## Calculus: Early Transcendentals 8th Edition

a) $\dfrac{\partial P}{\partial y} = \dfrac{\partial Q}{\partial x}$ b) $\int_C \overrightarrow{F} \cdot \overrightarrow{dr}$ is not independent of path.
Consider $F(x,y)=Pi+Qj$ In order to get the conservative field troughout the domain $D$, we must have the following condition $\dfrac{\partial P}{\partial y}=\dfrac{\partial Q}{\partial x}$ Here, $P$ and $Q$ are the first-order partial derivatives on the domain $D$. Now, $\dfrac{\partial P}{\partial y} = \dfrac{\partial Q}{\partial x}=\dfrac{y^2-x^2}{(x^2+y^2)^2}$ This shows that the vector field $F$ is conservative.

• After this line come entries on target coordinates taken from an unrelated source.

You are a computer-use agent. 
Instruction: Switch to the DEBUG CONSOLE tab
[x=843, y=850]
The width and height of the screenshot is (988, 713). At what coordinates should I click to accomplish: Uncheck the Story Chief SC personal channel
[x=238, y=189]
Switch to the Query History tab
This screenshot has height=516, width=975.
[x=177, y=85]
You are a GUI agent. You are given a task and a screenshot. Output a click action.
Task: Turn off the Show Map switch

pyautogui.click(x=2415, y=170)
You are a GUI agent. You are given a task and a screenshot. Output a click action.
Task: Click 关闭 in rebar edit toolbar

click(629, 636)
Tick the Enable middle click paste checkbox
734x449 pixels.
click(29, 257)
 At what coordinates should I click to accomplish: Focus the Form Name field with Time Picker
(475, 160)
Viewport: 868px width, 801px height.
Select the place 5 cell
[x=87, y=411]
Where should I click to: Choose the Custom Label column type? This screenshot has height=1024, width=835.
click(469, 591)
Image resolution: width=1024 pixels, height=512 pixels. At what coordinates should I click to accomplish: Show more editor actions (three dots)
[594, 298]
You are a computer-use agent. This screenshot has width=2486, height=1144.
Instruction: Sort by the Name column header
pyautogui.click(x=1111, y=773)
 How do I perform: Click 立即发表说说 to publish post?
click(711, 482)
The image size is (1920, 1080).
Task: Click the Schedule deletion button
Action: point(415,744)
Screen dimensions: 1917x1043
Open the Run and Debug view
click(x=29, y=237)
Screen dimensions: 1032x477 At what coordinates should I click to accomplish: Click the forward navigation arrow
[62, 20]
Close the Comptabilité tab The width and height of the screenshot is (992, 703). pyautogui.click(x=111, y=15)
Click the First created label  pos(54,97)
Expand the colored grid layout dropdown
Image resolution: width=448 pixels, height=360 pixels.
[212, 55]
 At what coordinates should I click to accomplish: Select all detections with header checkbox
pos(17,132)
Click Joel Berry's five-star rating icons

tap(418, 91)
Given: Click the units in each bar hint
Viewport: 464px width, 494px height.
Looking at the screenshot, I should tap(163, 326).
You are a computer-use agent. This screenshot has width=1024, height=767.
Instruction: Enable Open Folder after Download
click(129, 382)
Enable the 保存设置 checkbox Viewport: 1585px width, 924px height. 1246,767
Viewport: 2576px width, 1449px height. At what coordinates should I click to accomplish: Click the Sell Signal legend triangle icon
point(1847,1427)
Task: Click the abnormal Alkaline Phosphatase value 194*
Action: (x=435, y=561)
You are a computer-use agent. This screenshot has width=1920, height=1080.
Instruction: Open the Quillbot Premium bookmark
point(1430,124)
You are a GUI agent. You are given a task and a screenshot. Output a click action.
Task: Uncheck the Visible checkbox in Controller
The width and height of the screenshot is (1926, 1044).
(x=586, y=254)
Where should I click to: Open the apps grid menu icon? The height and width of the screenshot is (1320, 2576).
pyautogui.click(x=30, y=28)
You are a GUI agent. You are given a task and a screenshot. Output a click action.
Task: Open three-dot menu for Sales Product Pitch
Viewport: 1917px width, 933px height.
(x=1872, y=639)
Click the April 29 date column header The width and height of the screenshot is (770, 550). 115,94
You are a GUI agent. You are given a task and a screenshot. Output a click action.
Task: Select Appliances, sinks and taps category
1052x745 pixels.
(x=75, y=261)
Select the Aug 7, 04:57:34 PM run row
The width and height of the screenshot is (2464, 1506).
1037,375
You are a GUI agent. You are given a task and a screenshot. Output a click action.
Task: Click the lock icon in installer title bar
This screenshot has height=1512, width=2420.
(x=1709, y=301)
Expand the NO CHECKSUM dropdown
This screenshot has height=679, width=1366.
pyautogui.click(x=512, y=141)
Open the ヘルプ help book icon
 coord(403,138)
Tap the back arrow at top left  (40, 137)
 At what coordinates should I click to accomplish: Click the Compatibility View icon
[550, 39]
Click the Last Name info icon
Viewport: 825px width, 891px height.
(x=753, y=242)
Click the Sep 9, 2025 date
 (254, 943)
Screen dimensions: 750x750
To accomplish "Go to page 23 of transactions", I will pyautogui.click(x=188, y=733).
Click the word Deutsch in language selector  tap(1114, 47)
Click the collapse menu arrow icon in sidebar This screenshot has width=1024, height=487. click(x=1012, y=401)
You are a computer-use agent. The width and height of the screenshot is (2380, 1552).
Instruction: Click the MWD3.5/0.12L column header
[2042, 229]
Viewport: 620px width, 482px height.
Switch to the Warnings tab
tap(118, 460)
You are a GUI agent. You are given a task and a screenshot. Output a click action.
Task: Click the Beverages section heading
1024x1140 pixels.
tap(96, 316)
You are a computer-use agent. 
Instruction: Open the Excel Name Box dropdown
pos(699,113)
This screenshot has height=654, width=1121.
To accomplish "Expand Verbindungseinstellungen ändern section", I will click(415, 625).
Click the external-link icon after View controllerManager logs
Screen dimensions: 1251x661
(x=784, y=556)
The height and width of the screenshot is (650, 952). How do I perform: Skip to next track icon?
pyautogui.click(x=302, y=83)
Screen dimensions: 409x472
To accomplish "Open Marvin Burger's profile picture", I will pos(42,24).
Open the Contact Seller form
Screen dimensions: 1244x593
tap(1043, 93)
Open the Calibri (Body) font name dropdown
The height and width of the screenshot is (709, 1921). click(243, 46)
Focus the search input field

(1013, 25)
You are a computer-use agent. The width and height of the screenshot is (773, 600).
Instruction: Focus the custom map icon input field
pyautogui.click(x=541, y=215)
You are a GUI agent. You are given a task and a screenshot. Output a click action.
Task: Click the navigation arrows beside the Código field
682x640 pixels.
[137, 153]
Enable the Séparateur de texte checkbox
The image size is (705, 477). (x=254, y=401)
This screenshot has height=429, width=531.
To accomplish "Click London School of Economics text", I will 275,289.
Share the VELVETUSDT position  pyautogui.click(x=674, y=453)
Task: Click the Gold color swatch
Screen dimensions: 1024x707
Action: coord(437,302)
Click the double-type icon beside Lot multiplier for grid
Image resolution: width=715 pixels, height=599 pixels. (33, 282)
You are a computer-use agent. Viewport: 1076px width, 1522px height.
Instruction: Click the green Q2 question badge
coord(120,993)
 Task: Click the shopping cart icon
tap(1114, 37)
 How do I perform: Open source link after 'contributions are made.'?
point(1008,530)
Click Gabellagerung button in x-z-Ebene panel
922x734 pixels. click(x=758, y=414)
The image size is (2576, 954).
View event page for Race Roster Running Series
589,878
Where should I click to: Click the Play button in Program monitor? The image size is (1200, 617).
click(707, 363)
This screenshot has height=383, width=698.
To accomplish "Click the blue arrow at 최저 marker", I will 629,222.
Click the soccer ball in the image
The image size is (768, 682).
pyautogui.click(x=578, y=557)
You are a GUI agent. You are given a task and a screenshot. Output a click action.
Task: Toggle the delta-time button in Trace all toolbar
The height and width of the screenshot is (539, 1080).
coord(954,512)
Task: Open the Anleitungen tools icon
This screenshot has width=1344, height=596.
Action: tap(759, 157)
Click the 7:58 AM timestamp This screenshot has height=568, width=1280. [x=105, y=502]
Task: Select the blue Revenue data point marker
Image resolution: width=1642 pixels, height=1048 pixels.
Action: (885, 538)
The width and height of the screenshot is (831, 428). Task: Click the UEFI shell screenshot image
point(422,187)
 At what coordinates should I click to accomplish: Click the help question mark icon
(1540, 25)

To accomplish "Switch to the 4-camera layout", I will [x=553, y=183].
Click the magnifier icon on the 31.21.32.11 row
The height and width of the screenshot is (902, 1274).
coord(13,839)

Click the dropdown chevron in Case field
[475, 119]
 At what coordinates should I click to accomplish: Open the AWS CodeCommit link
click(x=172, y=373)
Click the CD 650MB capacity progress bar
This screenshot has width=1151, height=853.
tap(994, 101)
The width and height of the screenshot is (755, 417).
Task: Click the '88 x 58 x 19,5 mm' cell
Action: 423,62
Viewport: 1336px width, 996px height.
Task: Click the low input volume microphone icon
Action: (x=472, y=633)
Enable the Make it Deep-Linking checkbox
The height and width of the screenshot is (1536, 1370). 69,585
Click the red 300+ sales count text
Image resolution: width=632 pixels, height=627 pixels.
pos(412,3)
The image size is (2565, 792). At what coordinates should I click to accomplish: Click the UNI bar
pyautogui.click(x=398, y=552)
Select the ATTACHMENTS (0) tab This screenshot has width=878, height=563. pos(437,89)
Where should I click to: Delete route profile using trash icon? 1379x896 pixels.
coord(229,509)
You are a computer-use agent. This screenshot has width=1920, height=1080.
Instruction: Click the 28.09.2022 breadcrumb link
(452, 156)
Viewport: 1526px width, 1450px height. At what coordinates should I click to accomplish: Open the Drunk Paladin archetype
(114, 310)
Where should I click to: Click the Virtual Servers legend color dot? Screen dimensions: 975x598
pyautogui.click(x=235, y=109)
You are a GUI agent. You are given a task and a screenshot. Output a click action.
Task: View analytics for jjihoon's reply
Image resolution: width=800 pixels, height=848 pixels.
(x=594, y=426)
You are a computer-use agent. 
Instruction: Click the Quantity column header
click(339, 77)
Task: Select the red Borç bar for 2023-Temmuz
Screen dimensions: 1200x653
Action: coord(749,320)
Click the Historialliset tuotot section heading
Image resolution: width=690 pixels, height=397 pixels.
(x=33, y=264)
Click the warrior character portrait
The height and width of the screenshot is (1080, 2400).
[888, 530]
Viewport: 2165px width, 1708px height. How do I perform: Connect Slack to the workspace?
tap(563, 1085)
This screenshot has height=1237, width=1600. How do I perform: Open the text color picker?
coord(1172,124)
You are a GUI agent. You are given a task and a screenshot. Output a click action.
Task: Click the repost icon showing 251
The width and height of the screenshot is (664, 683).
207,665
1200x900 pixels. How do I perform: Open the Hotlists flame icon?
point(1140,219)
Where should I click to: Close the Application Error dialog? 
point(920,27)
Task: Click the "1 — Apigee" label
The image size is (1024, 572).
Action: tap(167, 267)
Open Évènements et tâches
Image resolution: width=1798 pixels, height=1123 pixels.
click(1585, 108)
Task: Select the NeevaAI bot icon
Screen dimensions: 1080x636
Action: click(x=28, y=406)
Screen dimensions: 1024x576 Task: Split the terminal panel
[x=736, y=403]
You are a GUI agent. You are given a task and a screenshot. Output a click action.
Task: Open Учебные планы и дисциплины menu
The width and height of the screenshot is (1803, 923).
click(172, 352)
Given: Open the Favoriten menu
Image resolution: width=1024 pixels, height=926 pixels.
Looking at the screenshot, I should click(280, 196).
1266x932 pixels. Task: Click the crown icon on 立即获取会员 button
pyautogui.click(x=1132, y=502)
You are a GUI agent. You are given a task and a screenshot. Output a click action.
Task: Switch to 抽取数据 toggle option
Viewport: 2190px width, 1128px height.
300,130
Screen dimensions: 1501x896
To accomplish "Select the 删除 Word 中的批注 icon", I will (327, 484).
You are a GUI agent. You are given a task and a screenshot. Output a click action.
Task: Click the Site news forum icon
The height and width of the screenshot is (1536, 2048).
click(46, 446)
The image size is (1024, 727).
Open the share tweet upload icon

Hence, $\dfrac{\partial P}{\partial y} = \dfrac{\partial Q}{\partial x}$ b) $\int_{C_1} \overrightarrow{F} \cdot \overrightarrow{dr}=\int_0^{\pi} (-\sin \theta i+\cos \theta j) \cdot (-\sin \theta i+\cos \theta j) d\theta= \int_0^{\pi} (1) d\theta =\pi$ and $\int_{C_2} \overrightarrow{F} \cdot \overrightarrow{dr}=\int_0^{-\pi} [-\sin \theta i+\cos \theta j] \cdot [-\sin \theta i+\cos \theta j] d\theta= \int_0^{-\pi} (1) d\theta =-\pi$ Here, we can see that the two integrals are different. Therefore, the line integral $\int_C \overrightarrow{F} \cdot \overrightarrow{dr}$ is not independent of the path.